TASK TO COMPLETE:
Rewrite the records below, changing each "coordinate pair" to "pair of coordinates" and leaving every other word as it is.

(Records excerpted from a collection)
-------------------------
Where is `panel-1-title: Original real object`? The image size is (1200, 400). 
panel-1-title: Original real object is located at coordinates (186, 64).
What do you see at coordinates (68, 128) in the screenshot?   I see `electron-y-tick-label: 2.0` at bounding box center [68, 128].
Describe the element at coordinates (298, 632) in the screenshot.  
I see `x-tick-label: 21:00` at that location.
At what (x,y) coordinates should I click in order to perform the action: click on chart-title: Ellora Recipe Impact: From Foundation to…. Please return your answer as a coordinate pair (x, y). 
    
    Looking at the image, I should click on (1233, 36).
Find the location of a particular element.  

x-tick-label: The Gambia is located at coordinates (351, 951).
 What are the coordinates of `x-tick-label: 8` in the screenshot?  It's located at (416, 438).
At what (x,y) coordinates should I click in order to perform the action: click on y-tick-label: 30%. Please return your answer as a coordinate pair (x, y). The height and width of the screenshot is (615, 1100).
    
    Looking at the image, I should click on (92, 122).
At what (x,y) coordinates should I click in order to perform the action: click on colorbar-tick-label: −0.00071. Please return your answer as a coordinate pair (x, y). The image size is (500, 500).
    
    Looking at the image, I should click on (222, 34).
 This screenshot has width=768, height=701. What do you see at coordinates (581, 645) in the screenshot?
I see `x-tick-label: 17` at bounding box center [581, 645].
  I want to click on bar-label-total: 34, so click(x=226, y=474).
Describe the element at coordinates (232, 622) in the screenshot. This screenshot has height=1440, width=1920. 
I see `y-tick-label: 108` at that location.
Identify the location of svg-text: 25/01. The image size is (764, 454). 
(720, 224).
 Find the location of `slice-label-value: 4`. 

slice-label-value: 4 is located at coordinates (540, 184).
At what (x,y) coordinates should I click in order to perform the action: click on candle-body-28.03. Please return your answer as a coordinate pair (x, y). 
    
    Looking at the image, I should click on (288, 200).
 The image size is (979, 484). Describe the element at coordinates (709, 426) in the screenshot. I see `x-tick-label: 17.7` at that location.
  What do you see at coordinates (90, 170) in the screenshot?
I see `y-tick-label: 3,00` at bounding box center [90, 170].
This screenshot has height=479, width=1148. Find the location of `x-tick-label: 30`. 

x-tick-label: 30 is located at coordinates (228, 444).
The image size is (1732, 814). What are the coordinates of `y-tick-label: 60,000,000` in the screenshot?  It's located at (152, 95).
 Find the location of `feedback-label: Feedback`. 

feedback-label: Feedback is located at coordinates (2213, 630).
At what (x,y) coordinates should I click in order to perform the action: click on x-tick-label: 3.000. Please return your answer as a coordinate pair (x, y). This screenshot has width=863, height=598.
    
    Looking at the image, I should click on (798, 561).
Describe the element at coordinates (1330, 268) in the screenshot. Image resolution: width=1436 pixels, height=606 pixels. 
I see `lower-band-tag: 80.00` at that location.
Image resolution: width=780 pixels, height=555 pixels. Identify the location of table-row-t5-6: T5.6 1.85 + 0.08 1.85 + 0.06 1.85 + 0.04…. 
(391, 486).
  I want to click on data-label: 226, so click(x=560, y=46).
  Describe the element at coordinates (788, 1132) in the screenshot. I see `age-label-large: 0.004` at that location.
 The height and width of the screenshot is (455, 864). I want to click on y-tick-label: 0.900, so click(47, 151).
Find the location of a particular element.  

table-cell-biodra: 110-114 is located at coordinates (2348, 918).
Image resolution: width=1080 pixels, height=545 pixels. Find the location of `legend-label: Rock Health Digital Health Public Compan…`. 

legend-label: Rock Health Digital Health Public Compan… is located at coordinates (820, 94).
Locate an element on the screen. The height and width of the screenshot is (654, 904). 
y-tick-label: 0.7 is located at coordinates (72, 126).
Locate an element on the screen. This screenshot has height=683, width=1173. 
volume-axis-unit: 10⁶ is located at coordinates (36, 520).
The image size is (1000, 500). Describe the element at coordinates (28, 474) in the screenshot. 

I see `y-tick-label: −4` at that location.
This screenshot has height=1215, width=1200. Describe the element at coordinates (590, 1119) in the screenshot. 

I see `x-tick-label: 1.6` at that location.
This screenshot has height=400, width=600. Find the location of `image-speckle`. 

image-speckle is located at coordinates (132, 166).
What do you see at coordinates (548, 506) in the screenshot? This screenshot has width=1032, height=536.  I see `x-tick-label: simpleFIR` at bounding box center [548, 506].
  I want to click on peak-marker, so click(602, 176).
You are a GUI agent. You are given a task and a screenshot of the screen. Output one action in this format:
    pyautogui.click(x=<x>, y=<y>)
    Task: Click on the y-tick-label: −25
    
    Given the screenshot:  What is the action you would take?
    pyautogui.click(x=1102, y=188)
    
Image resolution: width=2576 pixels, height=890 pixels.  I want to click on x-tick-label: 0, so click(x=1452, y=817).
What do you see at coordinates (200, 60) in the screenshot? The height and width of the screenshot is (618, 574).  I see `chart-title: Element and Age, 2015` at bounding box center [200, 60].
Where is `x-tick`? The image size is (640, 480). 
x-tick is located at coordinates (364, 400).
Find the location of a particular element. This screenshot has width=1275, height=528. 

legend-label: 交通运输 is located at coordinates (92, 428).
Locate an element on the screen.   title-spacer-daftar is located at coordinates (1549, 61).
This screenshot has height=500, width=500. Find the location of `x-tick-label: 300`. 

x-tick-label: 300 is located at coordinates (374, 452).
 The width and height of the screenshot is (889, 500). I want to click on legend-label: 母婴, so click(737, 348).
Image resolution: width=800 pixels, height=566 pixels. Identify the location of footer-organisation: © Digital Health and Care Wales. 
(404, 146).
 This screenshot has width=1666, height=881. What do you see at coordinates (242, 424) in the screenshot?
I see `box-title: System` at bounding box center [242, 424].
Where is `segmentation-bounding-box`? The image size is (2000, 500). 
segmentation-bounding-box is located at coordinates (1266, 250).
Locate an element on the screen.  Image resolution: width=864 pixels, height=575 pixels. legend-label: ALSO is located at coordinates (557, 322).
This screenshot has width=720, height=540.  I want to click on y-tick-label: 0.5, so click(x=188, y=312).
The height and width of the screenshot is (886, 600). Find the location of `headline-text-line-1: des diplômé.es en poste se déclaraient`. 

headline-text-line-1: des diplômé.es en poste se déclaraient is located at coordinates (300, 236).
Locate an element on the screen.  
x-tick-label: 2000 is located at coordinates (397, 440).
-------------------------
RESPONSE BELOW:
Where is `panel-1-title: Original real object`? The image size is (1200, 400). 
panel-1-title: Original real object is located at coordinates (186, 64).
What do you see at coordinates (68, 128) in the screenshot?   I see `electron-y-tick-label: 2.0` at bounding box center [68, 128].
Describe the element at coordinates (298, 632) in the screenshot.  
I see `x-tick-label: 21:00` at that location.
At what (x,y) coordinates should I click in order to perform the action: click on chart-title: Ellora Recipe Impact: From Foundation to…. Please return your answer as a pair of coordinates (x, y). 
    
    Looking at the image, I should click on (1233, 36).
Find the location of a particular element.  

x-tick-label: The Gambia is located at coordinates (351, 951).
 What are the coordinates of `x-tick-label: 8` in the screenshot?  It's located at (416, 438).
At what (x,y) coordinates should I click in order to perform the action: click on y-tick-label: 30%. Please return your answer as a pair of coordinates (x, y). The height and width of the screenshot is (615, 1100).
    
    Looking at the image, I should click on (92, 122).
At what (x,y) coordinates should I click in order to perform the action: click on colorbar-tick-label: −0.00071. Please return your answer as a pair of coordinates (x, y). The image size is (500, 500).
    
    Looking at the image, I should click on (222, 34).
 This screenshot has width=768, height=701. What do you see at coordinates (581, 645) in the screenshot?
I see `x-tick-label: 17` at bounding box center [581, 645].
  I want to click on bar-label-total: 34, so click(x=226, y=474).
Describe the element at coordinates (232, 622) in the screenshot. This screenshot has height=1440, width=1920. 
I see `y-tick-label: 108` at that location.
Identify the location of svg-text: 25/01. The image size is (764, 454). 
(720, 224).
 Find the location of `slice-label-value: 4`. 

slice-label-value: 4 is located at coordinates (540, 184).
At what (x,y) coordinates should I click in order to perform the action: click on candle-body-28.03. Please return your answer as a pair of coordinates (x, y). 
    
    Looking at the image, I should click on (288, 200).
 The image size is (979, 484). Describe the element at coordinates (709, 426) in the screenshot. I see `x-tick-label: 17.7` at that location.
  What do you see at coordinates (90, 170) in the screenshot?
I see `y-tick-label: 3,00` at bounding box center [90, 170].
This screenshot has height=479, width=1148. Find the location of `x-tick-label: 30`. 

x-tick-label: 30 is located at coordinates (228, 444).
The image size is (1732, 814). What are the coordinates of `y-tick-label: 60,000,000` in the screenshot?  It's located at (152, 95).
 Find the location of `feedback-label: Feedback`. 

feedback-label: Feedback is located at coordinates (2213, 630).
At what (x,y) coordinates should I click in order to perform the action: click on x-tick-label: 3.000. Please return your answer as a pair of coordinates (x, y). This screenshot has width=863, height=598.
    
    Looking at the image, I should click on (798, 561).
Describe the element at coordinates (1330, 268) in the screenshot. Image resolution: width=1436 pixels, height=606 pixels. 
I see `lower-band-tag: 80.00` at that location.
Image resolution: width=780 pixels, height=555 pixels. Identify the location of table-row-t5-6: T5.6 1.85 + 0.08 1.85 + 0.06 1.85 + 0.04…. 
(391, 486).
  I want to click on data-label: 226, so click(x=560, y=46).
  Describe the element at coordinates (788, 1132) in the screenshot. I see `age-label-large: 0.004` at that location.
 The height and width of the screenshot is (455, 864). I want to click on y-tick-label: 0.900, so click(47, 151).
Find the location of a particular element.  

table-cell-biodra: 110-114 is located at coordinates (2348, 918).
Image resolution: width=1080 pixels, height=545 pixels. Find the location of `legend-label: Rock Health Digital Health Public Compan…`. 

legend-label: Rock Health Digital Health Public Compan… is located at coordinates (820, 94).
Locate an element on the screen. The height and width of the screenshot is (654, 904). 
y-tick-label: 0.7 is located at coordinates (72, 126).
Locate an element on the screen. This screenshot has height=683, width=1173. 
volume-axis-unit: 10⁶ is located at coordinates (36, 520).
The image size is (1000, 500). Describe the element at coordinates (28, 474) in the screenshot. 

I see `y-tick-label: −4` at that location.
This screenshot has height=1215, width=1200. Describe the element at coordinates (590, 1119) in the screenshot. 

I see `x-tick-label: 1.6` at that location.
This screenshot has height=400, width=600. Find the location of `image-speckle`. 

image-speckle is located at coordinates (132, 166).
What do you see at coordinates (548, 506) in the screenshot? This screenshot has width=1032, height=536.  I see `x-tick-label: simpleFIR` at bounding box center [548, 506].
  I want to click on peak-marker, so click(602, 176).
You are a GUI agent. You are given a task and a screenshot of the screen. Output one action in this format:
    pyautogui.click(x=<x>, y=<y>)
    Task: Click on the y-tick-label: −25
    
    Given the screenshot:  What is the action you would take?
    pyautogui.click(x=1102, y=188)
    
Image resolution: width=2576 pixels, height=890 pixels.  I want to click on x-tick-label: 0, so click(x=1452, y=817).
What do you see at coordinates (200, 60) in the screenshot? The height and width of the screenshot is (618, 574).  I see `chart-title: Element and Age, 2015` at bounding box center [200, 60].
Where is `x-tick`? The image size is (640, 480). 
x-tick is located at coordinates (364, 400).
Find the location of a particular element. This screenshot has width=1275, height=528. 

legend-label: 交通运输 is located at coordinates (92, 428).
Locate an element on the screen.   title-spacer-daftar is located at coordinates (1549, 61).
This screenshot has height=500, width=500. Find the location of `x-tick-label: 300`. 

x-tick-label: 300 is located at coordinates (374, 452).
 The width and height of the screenshot is (889, 500). I want to click on legend-label: 母婴, so click(737, 348).
Image resolution: width=800 pixels, height=566 pixels. Identify the location of footer-organisation: © Digital Health and Care Wales. 
(404, 146).
 This screenshot has width=1666, height=881. What do you see at coordinates (242, 424) in the screenshot?
I see `box-title: System` at bounding box center [242, 424].
Where is `segmentation-bounding-box`? The image size is (2000, 500). 
segmentation-bounding-box is located at coordinates (1266, 250).
Locate an element on the screen.  Image resolution: width=864 pixels, height=575 pixels. legend-label: ALSO is located at coordinates (557, 322).
This screenshot has width=720, height=540.  I want to click on y-tick-label: 0.5, so click(x=188, y=312).
The height and width of the screenshot is (886, 600). Find the location of `headline-text-line-1: des diplômé.es en poste se déclaraient`. 

headline-text-line-1: des diplômé.es en poste se déclaraient is located at coordinates (300, 236).
Locate an element on the screen.  
x-tick-label: 2000 is located at coordinates (397, 440).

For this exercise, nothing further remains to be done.